In fact, the story gets so ludicrous (and fairly difficult to swallow, once you leave the theater and parse it out) that you wish Soderbergh had gone all the way with it — turning on his full De Palma. (Though, can anyone but BDP himself really handle that)? Instead, there’s an air of seriousness about it — especially in the first half — that dampens some of the fun. I enjoyed the back half a lot more, especially the immensely satisfying final 20 minutes, despite the fact that these pleasures were existing merely on the most superficial possible level. It’s just that Soderbergh is such a good craftsman that I like seeing him playing in the Pulp Sandbox more than the Message Sandbox.
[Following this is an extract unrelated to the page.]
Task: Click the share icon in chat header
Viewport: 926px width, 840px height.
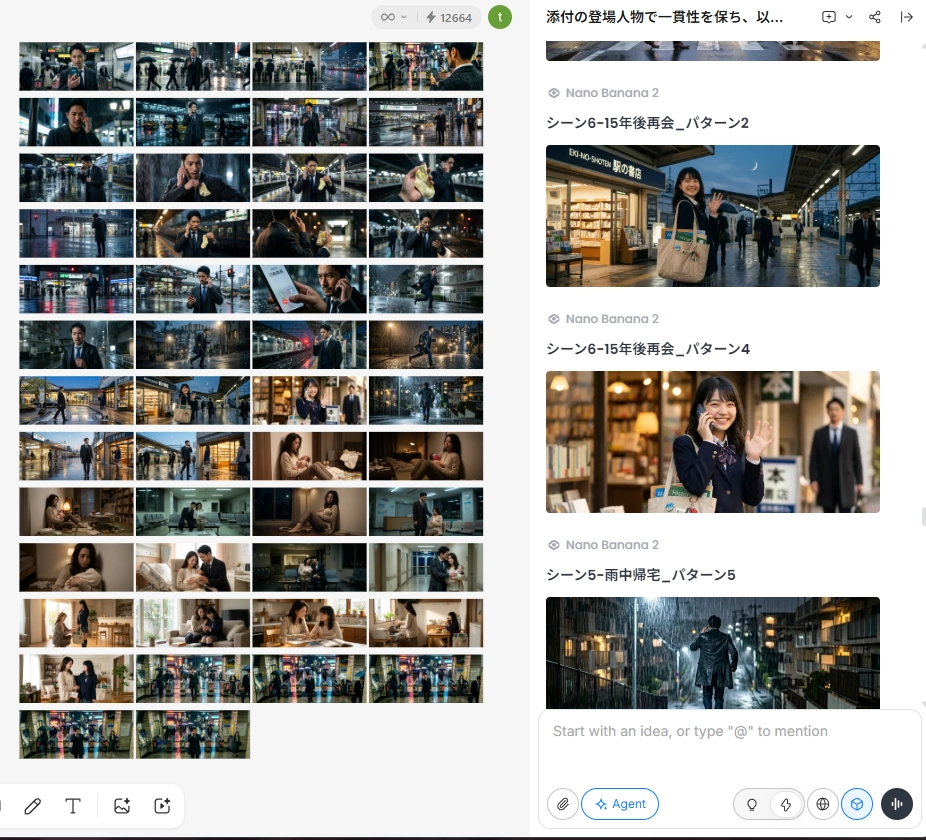Action: [875, 17]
For her part, Rooney Mara turns out to be pretty strong here; at first I was deeply unimpressed and almost annoyed by her performance, but as the film goes on and I realized what she was doing with her character, a lot of things made more sense. She’s smart — maybe not as good as her older sister Kate (who first popped on my radar during season 1 of AMERICAN HORROR STORY and then came up with a tremendously mature and nuanced turn in HOUSE OF CARDS) — but strong nonetheless. I can’t say the same for Channing Tatum or Catherine Zeta-Jones, who seem to be sleepwalking through a film that doesn’t know how to treat their characters as anything other than cogs in a plot machine. I would say it’s really Law’s movie, except even he takes a back seat to Soderbergh himself, whose retirement with this film is not a quiet one breathing heavy final gasps. Instead, this swan song is the work of someone with too much to do and evidently not enough time to do it.